Mr Hatoyama, the wealthy heir to an industrial and political dynasty, is expected to announce a transition team later in the day.
He is expected to be confirmed as prime minister when parliament meets in about two weeks.
His Cabinet is expected to be in place by then, and his party is also in coalition talks with two smaller opposition parties whose support it needs in the upper house.
"It's taken a long time, but we have at last reached the starting line," Mr Hatoyama told a news conference at his home in Tokyo on Monday.
"This is by no means the destination. At long last we are able to move politics, to create a new kind of politics that will fulfil the expectations of the people."
Mr Aso said he would step down as LDP leader - his successor is expected to be named in September.
"I have no plan to run for re-election," he said, quoted by the Associated Press. "The most important thing is rejuvenating our party."
Kotaro Tamura, another LDP lawmaker, said: "We made too many mistakes. Very crucial mistakes... we changed prime minister three times without holding an election."
Correspondents say attention will now to turn to whether Mr Hatoyama can deliver on his election promises.

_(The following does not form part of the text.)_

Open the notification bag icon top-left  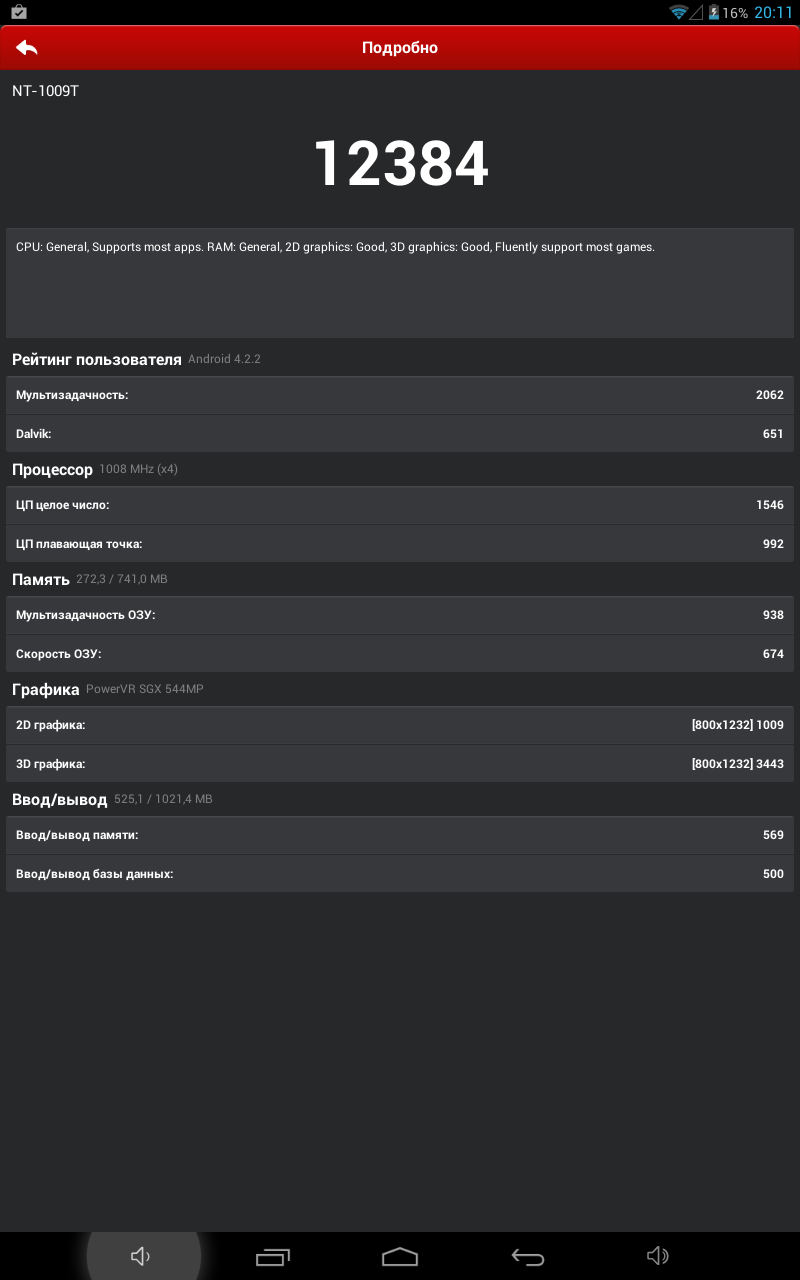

He must steer the world's second biggest economy back to sustainable growth after a crushing recession, and tackle record unemployment.
Mr Hatoyama has also promised to expand the welfare state, even though Japan is already deeply in debt and the rapidly ageing population is straining social security budgets.
On foreign affairs, the DPJ says it plans to create a new diplomacy less subservient to the US and to improve relations with Japan's Asian neighbours.
The White House has already said it hopes to forge strong ties with the incoming government.
"We are confident that the strong US-Japan alliance and the close partnership between our two countries will continue to flourish under the leadership of the next government," White House spokesman Robert Gibbs said.
Kyodo News agency put turn-out at 69%, up from 67.5% in 2005.
Officials said people turned out despite a combination of typhoon-triggered rainfall around Tokyo and a government warning that a swine flu epidemic was under way.
JAPANESE MEDIA REACTION TO THE ELECTION
Even while the public harboured apprehensions about the DPJ, it was the sense of urgency that there was no way out of the current deadlock without a political breakthrough that generated this tremendous seismic change. Many challenges await the new government to be headed by DPJ leader Yukio Hatoyama. It must bring about change without growing complacent in numbers, and with the spirit and readiness to revamp Japanese politics.
The Mainichi Daily News on
the challenge facing Mr Hatoyama and the DPJ
His political credo of "yuai" (fraternalism) comes from his grandfather. But it is an unfamiliar term to most people, and his behaviour has been considered bizarre at times. But his steadiness during the three years he served as secretary general under Ichiro Ozawa helped him return to the DPJ's helm as a self-avowed "mature Hatoyama", humbled, chastened and cured of his past indecisiveness.
The Japan Times
describes Mr Hatoyama as "more capable"
The party's immediate task will be to find ways to recover from this historic defeat. However, it will not be easy for the LDP to rally from the catastrophic blow of this election, in which many party heavyweights lost their seats.